Below are short summaries of each candidate’s record and recent tax reform proposals.
Throughout her career, Clinton has pursued incremental changes that would significantly improve the fairness of the tax code. As a candidate, Clinton has proposed a series of progressive revenue-raisers, including estate tax reform, enacting a surcharge on multimillionaires and limiting the value of itemized deductions. In addition, she has proposed a variety of tax breaks (to be offset by the aforementioned tax increases) to address issues ranging from incentivizing companies to engage in profit sharing to helping individuals pay for the expense of taking care of a loved one.
Sanders has a long record of championing tax fairness through his many progressive legislative proposals, such as his bill to end offshore tax dodging and another to substantially reform the estate tax. During the campaign, Sanders has proposed more than $13 trillion in mostly progressive tax increases to fund his expansive agenda: moving to a single-payer healthcare system, increasing infrastructure spending and expanding access to college education.
CTJ Analysis of Sanders Health Tax Plan
Though he has not held any elected office, Ben Carson has used his position as a public figure to advocate for a flat income tax system based on the biblical tithe of 10 percent. As a candidate, he has proposed a 15 percent flat income tax – but in truth, the income tax rate would be 30.2 percent for many since his plan retains payroll taxes. A CTJ analysis finds Carson’s plan would cost $9.6 trillion in revenue over 10 years, actually increase taxes on the bottom 50 percent of Americans and provide the top 1 percent with two-thirds of the overall tax break.

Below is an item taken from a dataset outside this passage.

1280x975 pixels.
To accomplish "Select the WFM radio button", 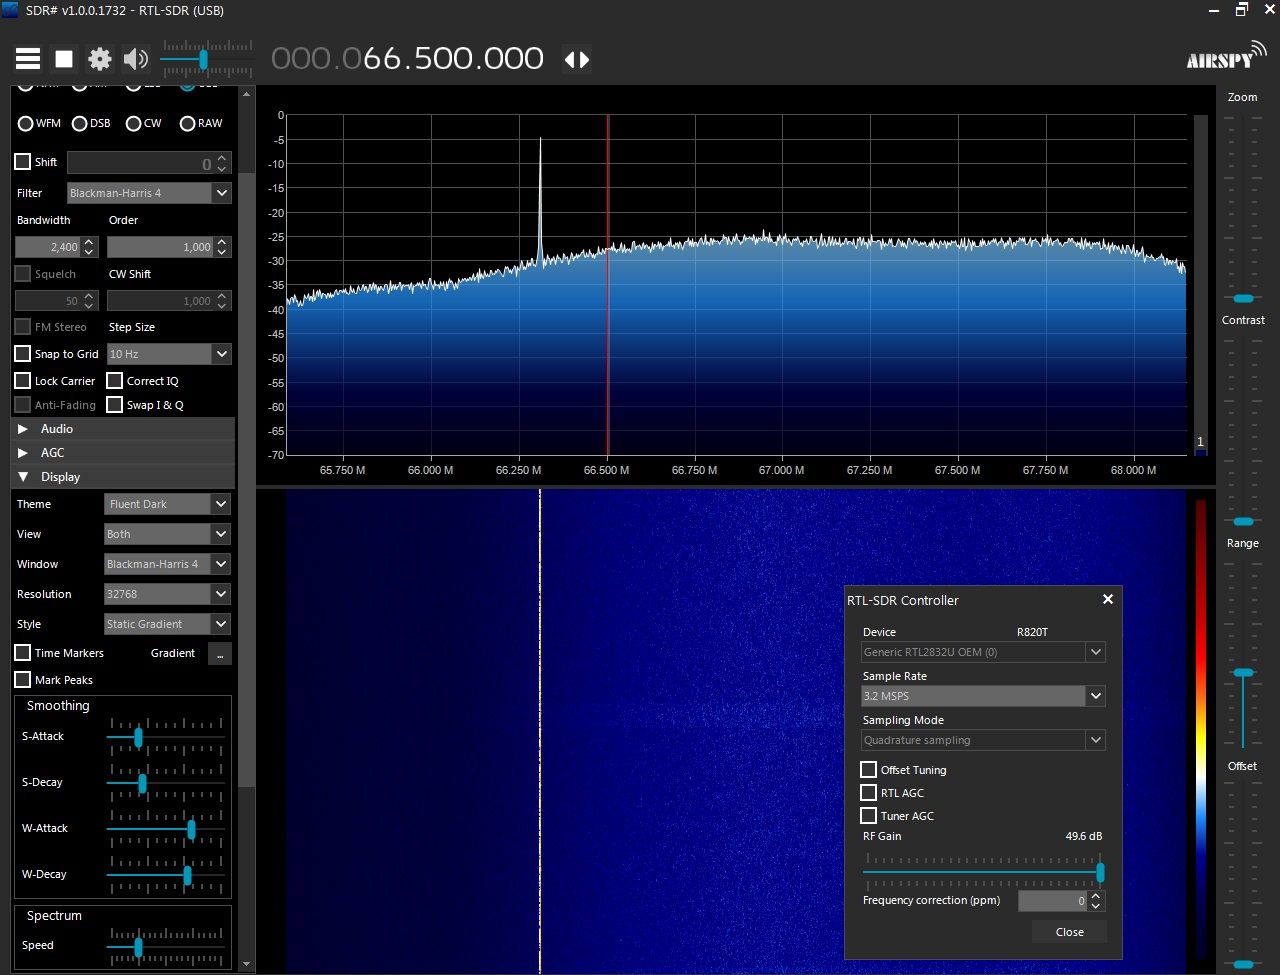I will pyautogui.click(x=26, y=123).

Ted Cruz has made a name for himself as one of the most radical anti-tax lawmakers in the country by calling for the abolition of the IRS and for a move to an extremely regressive flat tax system. A CTJ analysis of Cruz’s tax reform plan found that his plan was the most costly, losing $16.2 trillion over 10 years. Even that number assumes he doesn’t eliminate tax collection altogether by following through on his call to eliminate the IRS.

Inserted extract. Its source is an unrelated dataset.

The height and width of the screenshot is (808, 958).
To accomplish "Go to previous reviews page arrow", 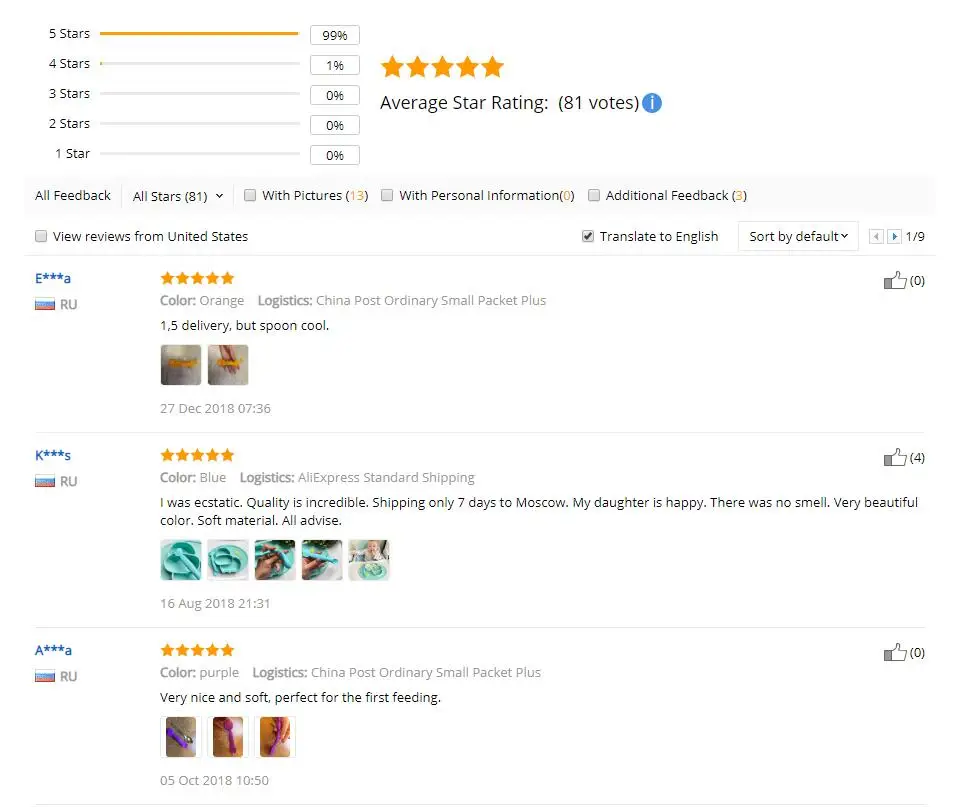I will (876, 237).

While John Kasich has sought to portray himself as the moderate choice in the GOP race, his record as governor of Ohio is very conservative on tax issues. Kasich relentlessly pushed for largely regressive tax cut and reform measures. Unfortunately, Kasich has not specified his tax reform agenda in enough detail for CTJ to analyze, but what he has released indicates that his plan would follow the pattern of other candidates in cutting taxes by trillions of dollars, mostly for the rich.
Rubio has sought to set himself apart from other candidates by highlighting his proposals to replace the standard deduction with a refundable tax credit and to adopt a more robust refundable child tax credit. While this effort is commendable, CTJ’s analysis of Rubio’s plan found that only 6 percent of the $11.8 trillion in tax cuts he proposes would go to the bottom 20 percent, while over a third of the total would go just to the top 1 percent of taxpayers.

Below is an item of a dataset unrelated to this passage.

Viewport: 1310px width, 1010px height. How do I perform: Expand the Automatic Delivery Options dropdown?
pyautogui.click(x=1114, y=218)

Donald Trump has been all over the place on tax policy during his career, proposing at one time to impose a heavy tax on wealthy individuals and later proposing massive tax cuts for those same individuals. Early in the campaign, Trump indicated that he would raise taxes on the well-off, but his tax reform plan would likely lower taxes for the rich (including himself). According to a CTJ analysis, his plan would cost an astounding $12 trillion in revenue over the next ten years, with a majority of the tax breaks going to just the richest 5 percent of taxpayers.